BACA JUGA: Warga Tionghoa Luncurkan Kampung Keberagaman Pertama di AcehMenjadi Nama Masjid
Hamdan Basyar, peneliti di Pusat Penelitian Politik LIPI menyebut, salah satu persoalan terkait Cheng Ho ini adalah karena anggapan yang melekat padanya.
“Tokoh ini sudah terlanjur mashur di Indonesia, sebagai tokoh Islam dan ikut andil menyebarkan Islam di Nusantara. Saat ini, kita melihat ada beberapa masjid dengan nama Cheng Ho sebagai penghargaan,” kata Hamdan.

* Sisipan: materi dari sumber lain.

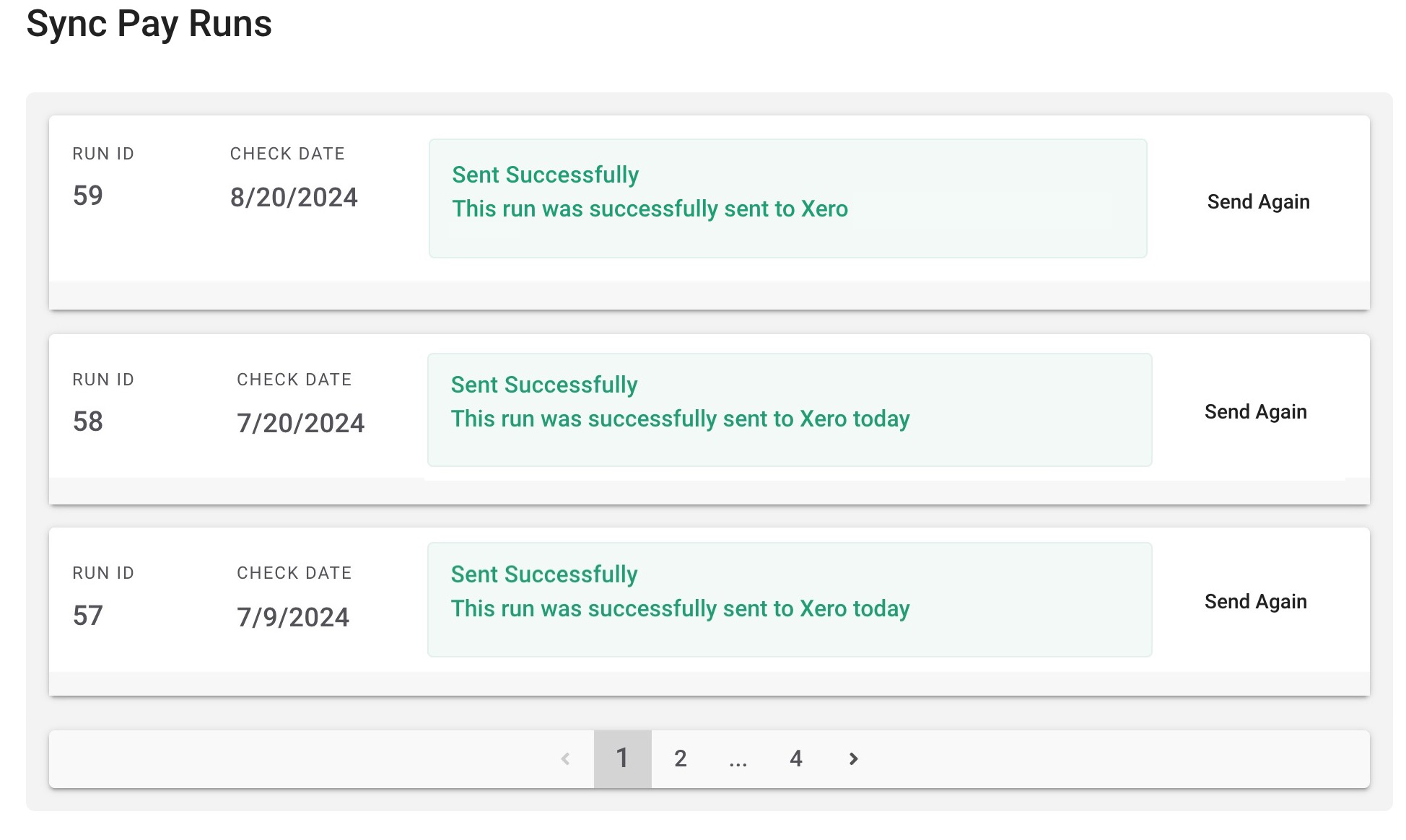Click the previous page left chevron
The image size is (1406, 840).
(x=565, y=758)
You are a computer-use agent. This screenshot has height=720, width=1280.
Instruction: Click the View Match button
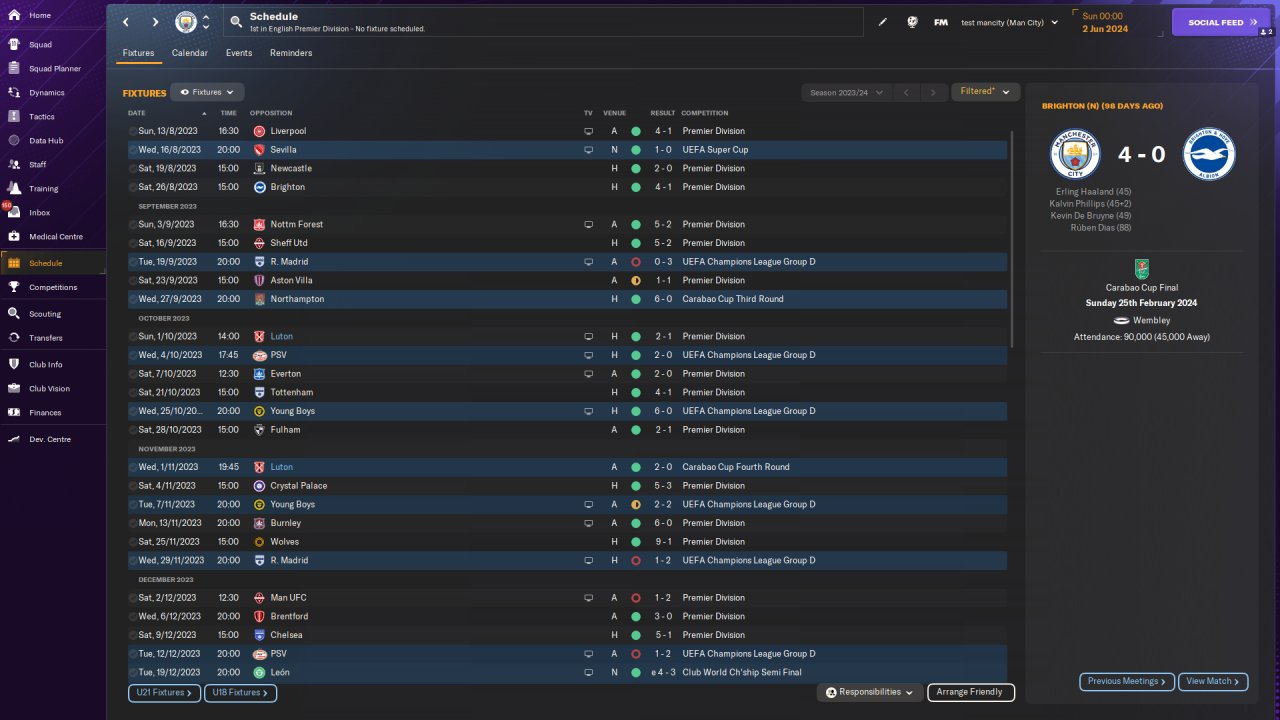1213,681
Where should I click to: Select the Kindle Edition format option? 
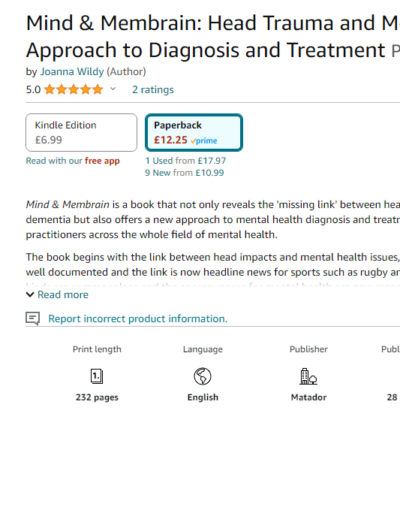pyautogui.click(x=81, y=133)
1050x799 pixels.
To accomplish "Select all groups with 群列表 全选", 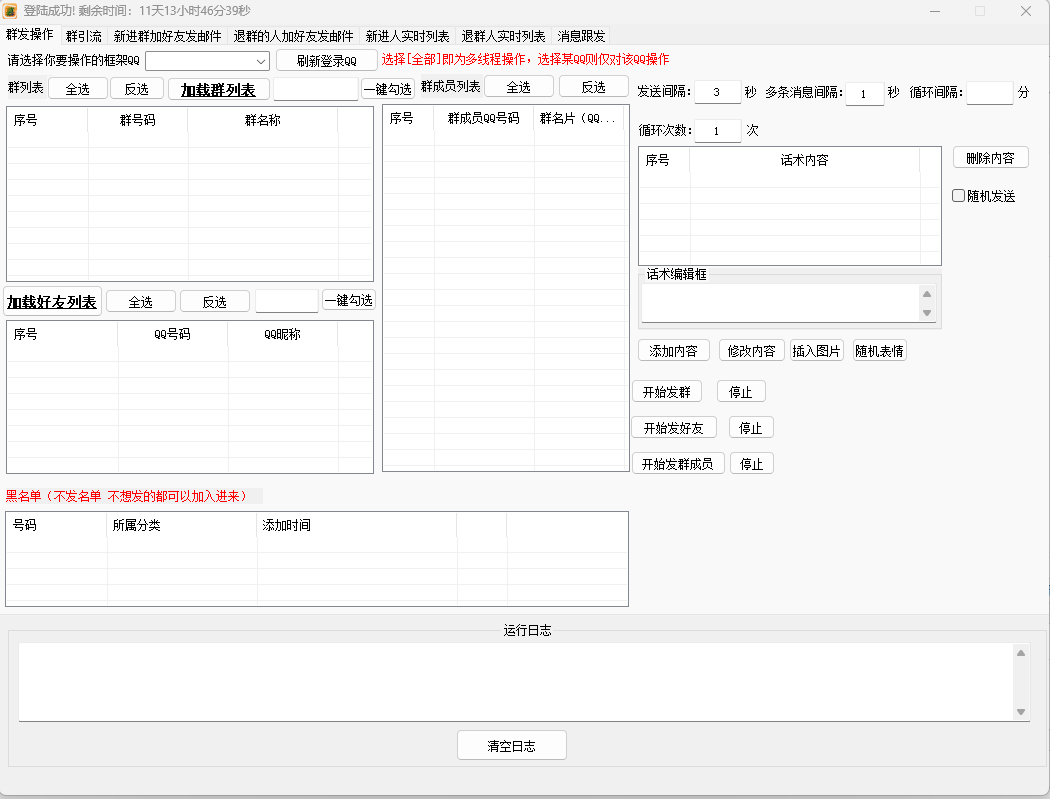I will (78, 88).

Mengutip beberapa contoh, Hamdan menyebut Masjid Cheng Ho ada di Surabaya, Palembang hingga Malang. Sebagian bahkan cukup besar dan diresmikan oleh pejabat setingkat menteri agama. Menurut data yang ada, selain di tiga kota itu Masjid Cheng Ho setidaknya sudah berdiri di Semarang, Batam, Purbalingga, Banyuwangi, Gowa, Kutai, Samarinda, hingga Jambi.
“Temuan Mas Novi tentang agama Cheng Ho ini mestinya akan menjadi sebuah diskusi yang menarik bagi kalangan sejarawan Islam di Indonesia,” tambahnya.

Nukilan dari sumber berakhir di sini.